### WHAT YOU SHOULD DO
Write out, from the entries below, exactly the lines that run between the lines holding "This screenshot has height=380, width=698." and "Select the InternalSwitchNAT mapping row", inclusive, and stop there.

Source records
----------
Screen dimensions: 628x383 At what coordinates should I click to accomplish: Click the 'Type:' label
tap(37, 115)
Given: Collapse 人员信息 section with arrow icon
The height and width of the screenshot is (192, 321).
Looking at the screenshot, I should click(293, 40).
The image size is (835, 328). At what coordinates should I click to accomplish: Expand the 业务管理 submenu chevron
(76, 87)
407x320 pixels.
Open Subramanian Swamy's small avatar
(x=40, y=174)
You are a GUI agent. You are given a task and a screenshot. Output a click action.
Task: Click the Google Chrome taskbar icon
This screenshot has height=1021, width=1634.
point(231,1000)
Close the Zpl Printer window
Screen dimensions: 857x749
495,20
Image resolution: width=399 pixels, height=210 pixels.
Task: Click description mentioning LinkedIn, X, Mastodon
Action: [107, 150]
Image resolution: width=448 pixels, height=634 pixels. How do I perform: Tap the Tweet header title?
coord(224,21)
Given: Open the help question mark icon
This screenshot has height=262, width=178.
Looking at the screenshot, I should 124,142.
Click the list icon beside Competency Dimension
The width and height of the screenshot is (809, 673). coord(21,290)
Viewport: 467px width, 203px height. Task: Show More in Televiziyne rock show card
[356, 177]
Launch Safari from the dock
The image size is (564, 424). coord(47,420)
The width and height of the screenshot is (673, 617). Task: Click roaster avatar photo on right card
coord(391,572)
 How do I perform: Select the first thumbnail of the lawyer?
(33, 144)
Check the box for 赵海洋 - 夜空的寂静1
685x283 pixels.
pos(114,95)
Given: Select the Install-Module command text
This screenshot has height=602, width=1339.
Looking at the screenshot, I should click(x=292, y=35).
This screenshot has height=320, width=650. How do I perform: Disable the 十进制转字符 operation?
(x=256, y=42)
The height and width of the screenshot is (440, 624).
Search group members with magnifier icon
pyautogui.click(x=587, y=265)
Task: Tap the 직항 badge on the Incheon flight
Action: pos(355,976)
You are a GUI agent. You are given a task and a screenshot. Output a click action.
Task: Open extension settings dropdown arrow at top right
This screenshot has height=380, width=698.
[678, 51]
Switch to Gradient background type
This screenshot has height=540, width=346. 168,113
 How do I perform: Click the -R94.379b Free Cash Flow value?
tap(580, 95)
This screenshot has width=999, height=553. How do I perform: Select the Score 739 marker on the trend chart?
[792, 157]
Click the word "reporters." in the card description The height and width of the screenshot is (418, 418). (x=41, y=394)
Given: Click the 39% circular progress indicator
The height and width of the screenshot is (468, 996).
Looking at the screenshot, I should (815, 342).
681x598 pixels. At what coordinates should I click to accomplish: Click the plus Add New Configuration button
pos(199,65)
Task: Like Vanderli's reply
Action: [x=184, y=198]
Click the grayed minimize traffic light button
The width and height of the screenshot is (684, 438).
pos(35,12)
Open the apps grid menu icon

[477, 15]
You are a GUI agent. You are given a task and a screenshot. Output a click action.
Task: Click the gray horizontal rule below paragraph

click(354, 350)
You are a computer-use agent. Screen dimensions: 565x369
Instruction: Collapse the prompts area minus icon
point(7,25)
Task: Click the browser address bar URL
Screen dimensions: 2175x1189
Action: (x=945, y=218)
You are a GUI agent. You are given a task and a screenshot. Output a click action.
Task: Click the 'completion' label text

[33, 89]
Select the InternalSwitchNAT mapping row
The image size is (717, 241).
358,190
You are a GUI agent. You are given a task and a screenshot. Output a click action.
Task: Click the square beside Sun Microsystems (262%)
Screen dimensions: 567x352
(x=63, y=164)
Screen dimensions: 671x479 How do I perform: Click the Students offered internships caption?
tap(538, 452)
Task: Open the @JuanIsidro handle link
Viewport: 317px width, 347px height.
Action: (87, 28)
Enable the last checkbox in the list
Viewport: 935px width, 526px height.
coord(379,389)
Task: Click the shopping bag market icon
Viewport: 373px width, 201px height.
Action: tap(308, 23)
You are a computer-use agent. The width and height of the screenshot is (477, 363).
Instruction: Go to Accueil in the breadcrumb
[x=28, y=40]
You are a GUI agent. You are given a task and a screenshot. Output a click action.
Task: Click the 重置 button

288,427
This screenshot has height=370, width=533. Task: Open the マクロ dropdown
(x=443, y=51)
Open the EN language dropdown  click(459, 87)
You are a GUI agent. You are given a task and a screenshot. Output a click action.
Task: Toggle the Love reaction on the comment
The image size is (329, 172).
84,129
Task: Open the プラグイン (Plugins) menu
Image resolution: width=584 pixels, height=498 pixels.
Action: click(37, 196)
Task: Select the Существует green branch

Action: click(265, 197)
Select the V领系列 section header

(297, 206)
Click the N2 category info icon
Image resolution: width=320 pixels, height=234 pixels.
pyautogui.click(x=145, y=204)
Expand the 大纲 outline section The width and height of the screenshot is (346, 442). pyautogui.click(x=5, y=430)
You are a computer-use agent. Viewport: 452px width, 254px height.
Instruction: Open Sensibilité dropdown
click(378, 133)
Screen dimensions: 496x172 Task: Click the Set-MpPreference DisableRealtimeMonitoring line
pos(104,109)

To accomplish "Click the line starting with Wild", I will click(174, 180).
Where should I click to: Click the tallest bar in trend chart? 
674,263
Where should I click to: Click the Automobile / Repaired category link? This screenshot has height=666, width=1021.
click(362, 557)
----------
### EXERCISE SOLUTION
This screenshot has height=380, width=698.
[678, 51]
Switch to Gradient background type
This screenshot has height=540, width=346. 168,113
 How do I perform: Click the -R94.379b Free Cash Flow value?
tap(580, 95)
This screenshot has width=999, height=553. How do I perform: Select the Score 739 marker on the trend chart?
[792, 157]
Click the word "reporters." in the card description The height and width of the screenshot is (418, 418). (x=41, y=394)
Given: Click the 39% circular progress indicator
The height and width of the screenshot is (468, 996).
Looking at the screenshot, I should (815, 342).
681x598 pixels. At what coordinates should I click to accomplish: Click the plus Add New Configuration button
pos(199,65)
Task: Like Vanderli's reply
Action: [x=184, y=198]
Click the grayed minimize traffic light button
The width and height of the screenshot is (684, 438).
pos(35,12)
Open the apps grid menu icon

[477, 15]
You are a GUI agent. You are given a task and a screenshot. Output a click action.
Task: Click the gray horizontal rule below paragraph

click(354, 350)
You are a computer-use agent. Screen dimensions: 565x369
Instruction: Collapse the prompts area minus icon
point(7,25)
Task: Click the browser address bar URL
Screen dimensions: 2175x1189
Action: (x=945, y=218)
You are a GUI agent. You are given a task and a screenshot. Output a click action.
Task: Click the 'completion' label text

[33, 89]
Select the InternalSwitchNAT mapping row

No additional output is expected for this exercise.